Although the French made the majority of carriage clocks they didn’t produce them all. In the early 1800s English makers such as Wregg were making coach watches with balance wheel escapements and fusee movements put into mahogany cases. These were taken on coaches by the driver, having been wound and set before the journey began and then locked. This was to make sure that the timekeeping wasn’t adjusted during a journey. The guard was required, at certain stages of his journey, to hand the locked timepiece to the local postmaster, the time being entered on the guard’s waybill. The stagecoaches had been running for many years but the period from 1825 were their heyday when ‘Wonder’ ran as the first timed stagecoach from London to Shrewsbury.
But true English carriage clocks still took their cue from the French although the English examples were produced in much smaller quantities and to a very high standard. They tended to be made by well-known clockmakers including Cole, Desbois and Vulliamy, with wonderful quality movements, usually employing fusees and chains and with a lever escapement.
By the mid 1800s the top chronometer makers such as Frodsham, Dent, and White would sometimes substitute the lever escapement for a chronometer escapement, making for very accurate pieces although how portable these clocks were is open to debate as their size was often prohibitive.
That these clocks were at first intended for use as travelling pieces is apparent by the beautifully made and padded wooden carrying boxes employed to house them on journeys and the fact that the later chronometer escapements were made with light balance wheels and short detents allowing for more bumps and shocks than the average type used for chronometers in the home.
But by the later part of the century many buyers saw these fine English-made pieces as a status symbol and bought them for this purpose.
Discounting the more fancy and unusual pieces, English carriage clocks tended to come in two types. The bigger, more rectangular plain case housed the large twin fusee movements, whilst the smaller pieces would be a lot more fancy, with fluted columns and finials and would be engraved with floral and rococo decoration. More often than not they had timepiece movements which employed just spring barrels rather than incorporating a fusee.
Obviously due to the proximity to France of Austria and Switzerland, and their pedigree as fine watch and clockmakers, both these two countries produced superb carriage clocks although with nowhere near the output of France. Indeed the majority of Swiss clocks are almost indistinguishable from French examples as makers from both countries worked together, with many of the escapements employed on the French clocks having being made in Switzerland.
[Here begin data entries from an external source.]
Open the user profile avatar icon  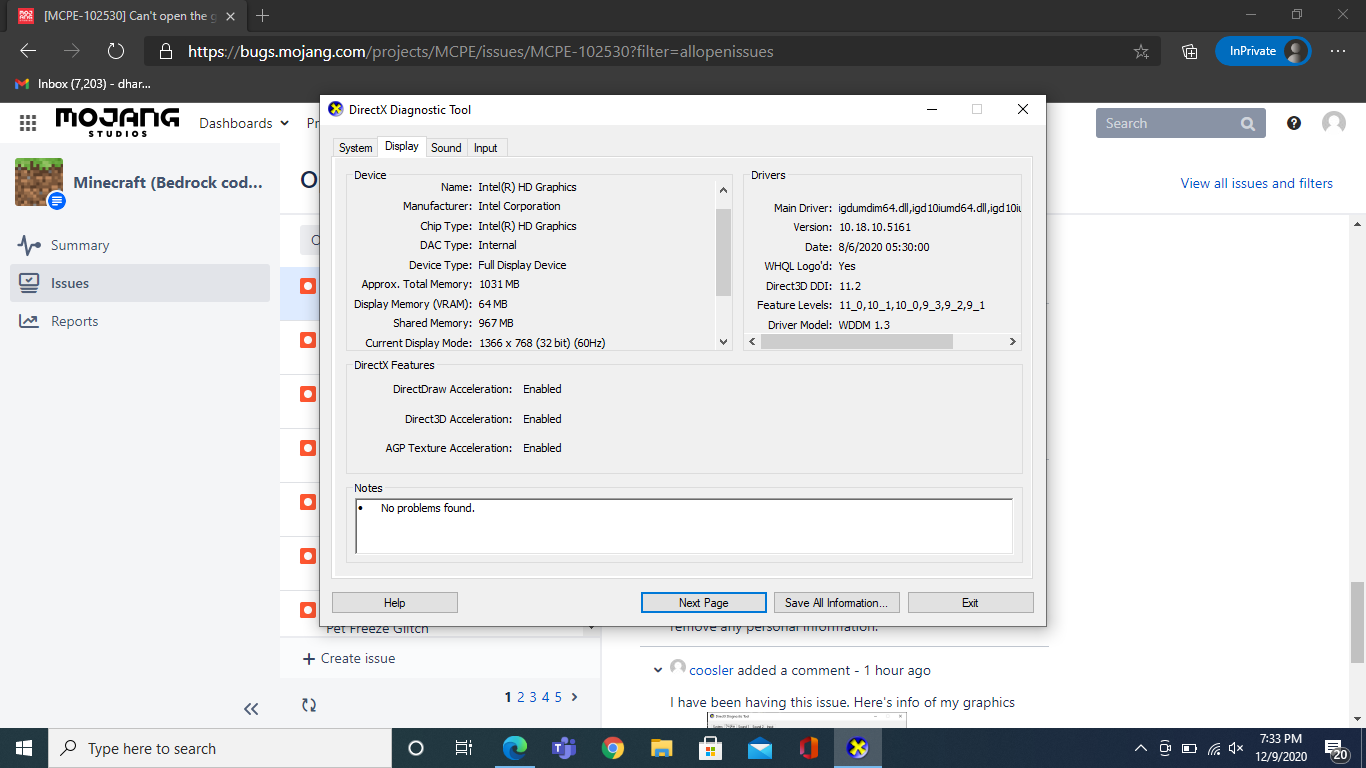pos(1334,123)
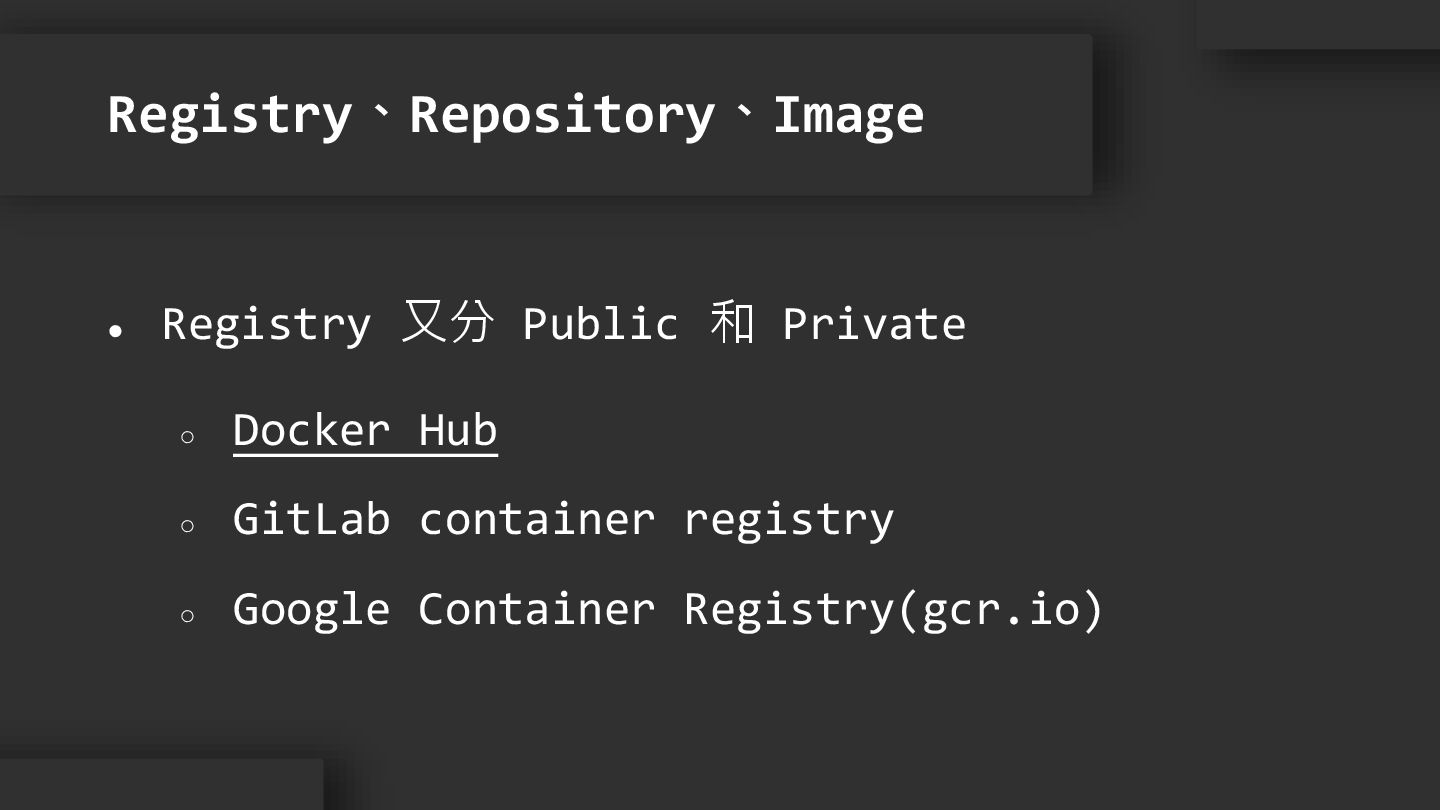Screen dimensions: 1440x810
Task: Click the word "Image" in the title
Action: 848,115
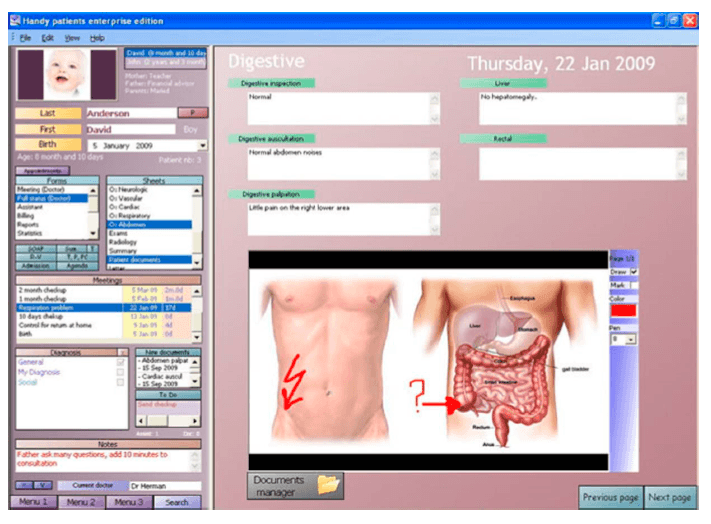Viewport: 711px width, 524px height.
Task: Toggle the Draw checkbox
Action: point(635,271)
The Austrian clock industry centred around Vienna and their pieces tended to have finer movements, employing both lever and duplex escapements but ran, like so many Viennese clocks, for only a short duration. Their cases appear to be much simpler but are of excellent quality and often engraved.
By the latter part of the 19th century and into the 1900s other countries such as Germany and America were producing carriage clocks. Their quality couldn’t compare, however and they tended to be far more mass-produced, ensuring that they did not unduly effect the French industry which continued into the 1930s and beyond.